* **To do**
A. In the account of a strained friendship, translate this sentence into Spanish: "Whenever I try to ask her what's wrong, she snaps, once going as far as shouting at me."
B. Write the next part of the account of the strained friendship and the crush on N., picking up after its final sentence.

* **Page excerpt**
Anyway, so during summer I was dating a woman I had an interest in. We got along pretty well and got rather close, but in the end she decided she needs monogamy in a relationship. We basically agreed to restrict ourselves to a friendship, and when I asked her whether I would have to be careful with showing affection to my girlfriend with her around, she even explained to me that she'd feel "in the way" if we tried to act differently around her, and that we should just act ourselves.

 

That made a lot of sense, and I changed my approach and acted the way with my girlfriend with her around, the way I always did. But what I noticed is that my friend has been increasingly withdrawing, becoming increasingly irritable with me around, and going as far as just leaving when my girlfriend approached. I can't be sure, but it appears to me like she's bottling up all her negative emotions and refusing to address the things that bother her, which in turn is breaking our friendship apart. Whenever I try to ask her what's wrong, she snaps, once going as far as shouting at me. She was very sorry for that later, but I haven't tried to comfort her or be close to her since.

 

But that's not all. Recently I've been getting to know a friend of hers (let's call her N. for clarity) who I ended up developing a pretty strong crush on. At some point I noticed that the way she treated me, looked at me, acted around me.. well, it actually felt like she were drawn to me a little, though I wasn't sure whether that was just me getting my hopes up and seeing things that aren't there (particularly as she has a boyfriend). At some point later, we went eating at the cafeteria together with my girlfriend, and I first thought everything was alright, as N. introduced herself to my girlfriend in a really friendly way, and it seemed like we could all just be friends..

* **Raw data**

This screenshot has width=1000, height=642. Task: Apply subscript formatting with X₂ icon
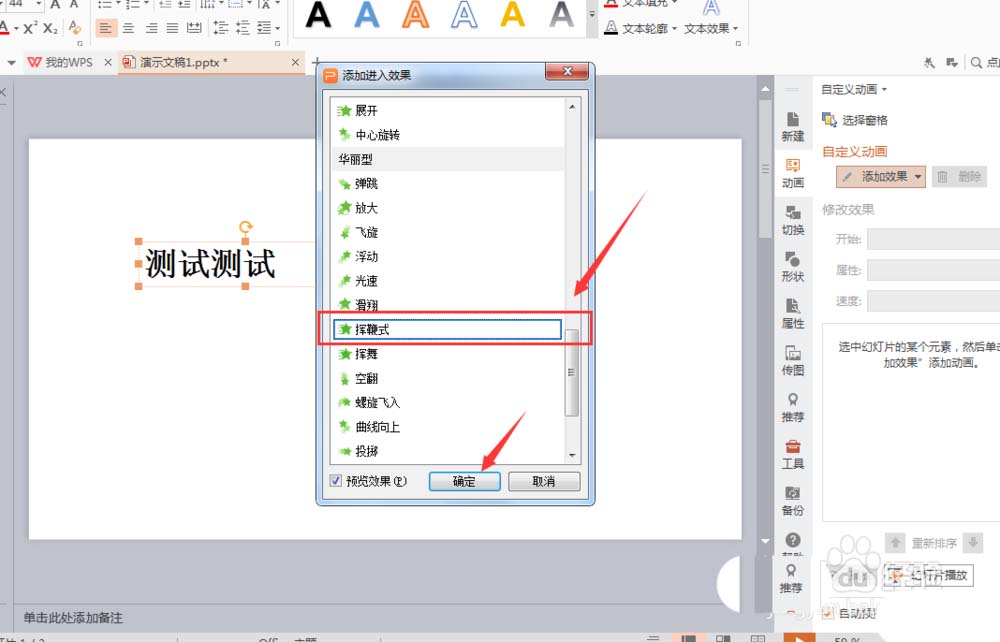[50, 29]
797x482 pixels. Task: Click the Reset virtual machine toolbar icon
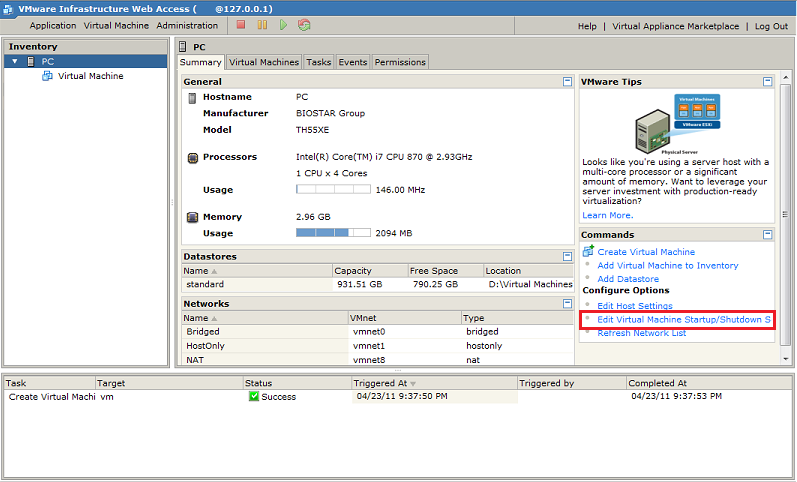[304, 25]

* **Responses per task**
A. Cada vez que intento preguntarle qué le pasa, me contesta de mala manera, y una vez llegó incluso a gritarme.

B.
That is, until I was a little affectionate with my girlfriend. We were in the line for food and N. was ahead of us, so she actually had no reason to be looking at us, as she could've talked to our other friend instead ahead.. but for some reason she was looking at us, and witnessed me rubbing my forehead against my girlfriend's. When I looked at her shortly after that, she also looked at me, and it was the coldest look I've ever seen her give me (in fact before that, she'd always smiled at me when I caught her eyes). She more or less ignored me for almost the entire meal, although after a while she seemed to return to her former self a little and we could talk as before.

 

I'm not 100% certain it was a reaction to that, or that she's jealous.. just as I'm not sure whether she has any feelings for me. But it seems.. rather plausible at this point. And I'm just wondering, why can't I just be emotionally close to a woman, without them inevititably getting jealous of my girlfriend? It's not even like it's that perfect of a relationship, we're pretty incompatible on the sexual level.. and yet it seems like the other women in my life are just irritated with the fact that I care so much about her.

 

If I had a completely fulfilling relationship, it'd not bother me, but I don't, and as such my relationship feels almost like a curse, a bond too strong for it to allow any other women to be close, and yet not something where I can find what I desire.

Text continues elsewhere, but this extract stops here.